Top of INPUT DATA
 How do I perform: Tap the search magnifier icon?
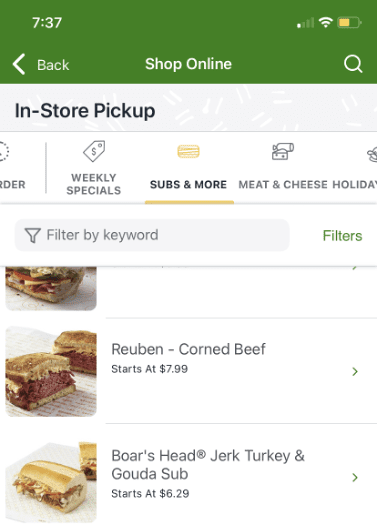pyautogui.click(x=353, y=63)
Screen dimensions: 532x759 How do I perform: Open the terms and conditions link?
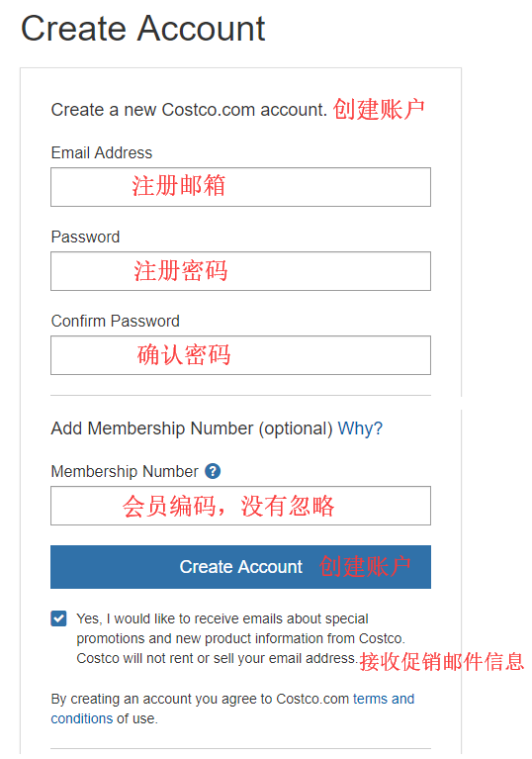(232, 709)
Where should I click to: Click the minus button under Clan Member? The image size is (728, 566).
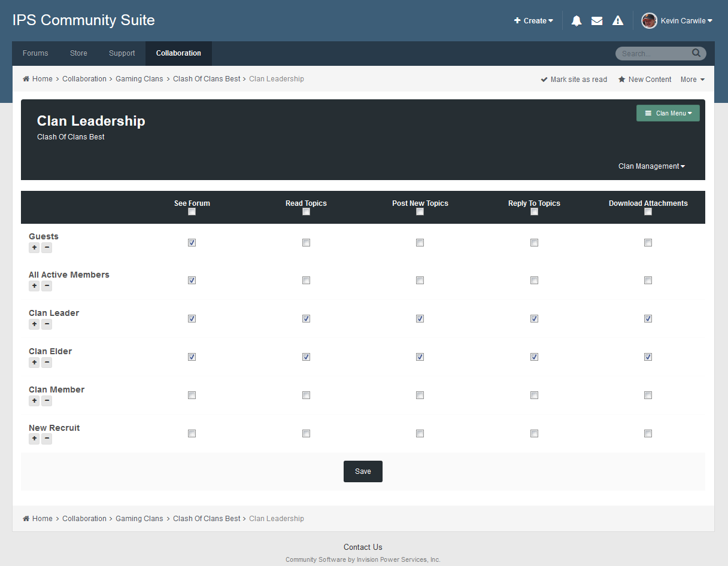[47, 401]
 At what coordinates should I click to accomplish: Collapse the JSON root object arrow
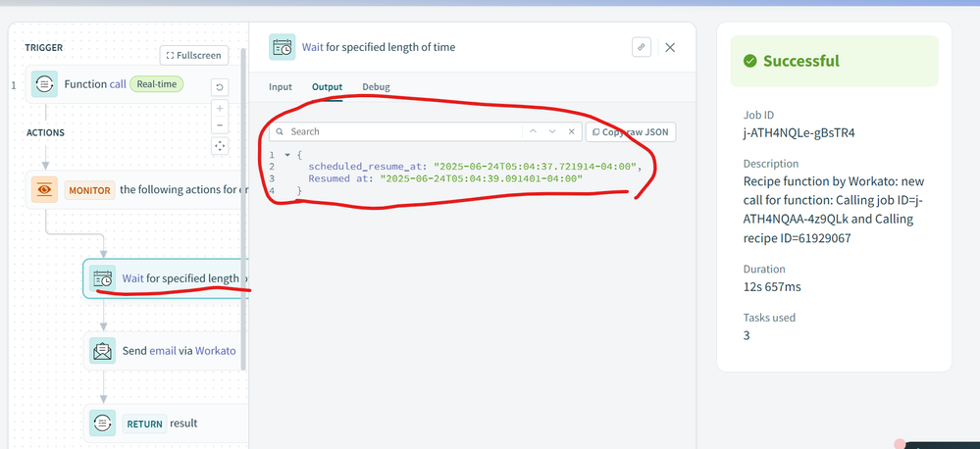click(x=287, y=155)
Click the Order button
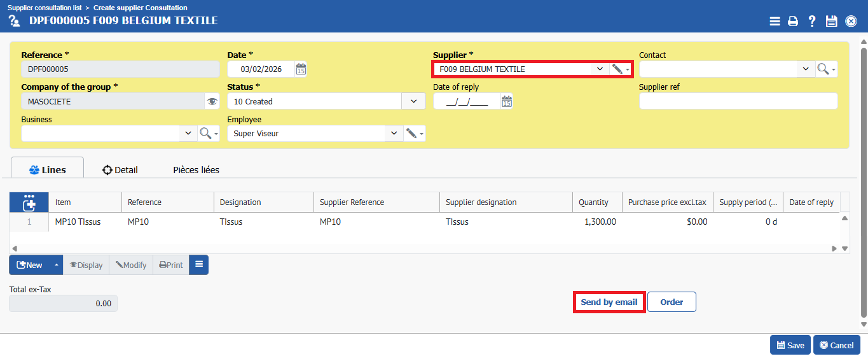The image size is (868, 361). pyautogui.click(x=672, y=302)
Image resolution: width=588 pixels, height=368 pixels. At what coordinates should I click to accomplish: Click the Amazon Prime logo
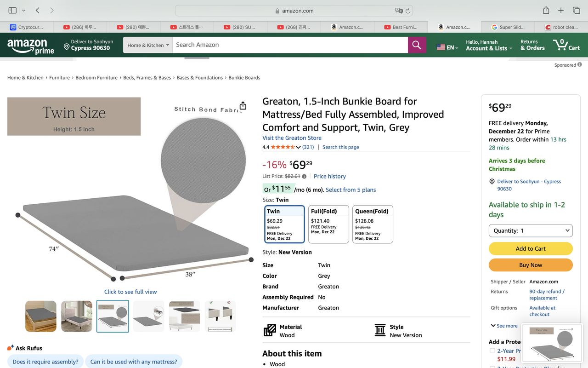click(31, 46)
Bottom of INPUT DATA
- [EXERCISE OBJECTIVE] Skip every picture and retype only the lines from the line with "Screen dimensions: 532x759" through the last line of the listing, both ends included, exactly as they appear.

- [OUTPUT]
Screen dimensions: 532x759 How do I perform: Open the terms and conditions link?
(232, 709)
Where should I click to: Click the minus button under Clan Member? The image size is (728, 566).
[47, 401]
 At what coordinates should I click to accomplish: Collapse the JSON root object arrow
click(x=287, y=155)
Click the Order button
The image size is (868, 361). pyautogui.click(x=672, y=302)
Image resolution: width=588 pixels, height=368 pixels. At what coordinates should I click to accomplish: Click the Amazon Prime logo
click(31, 46)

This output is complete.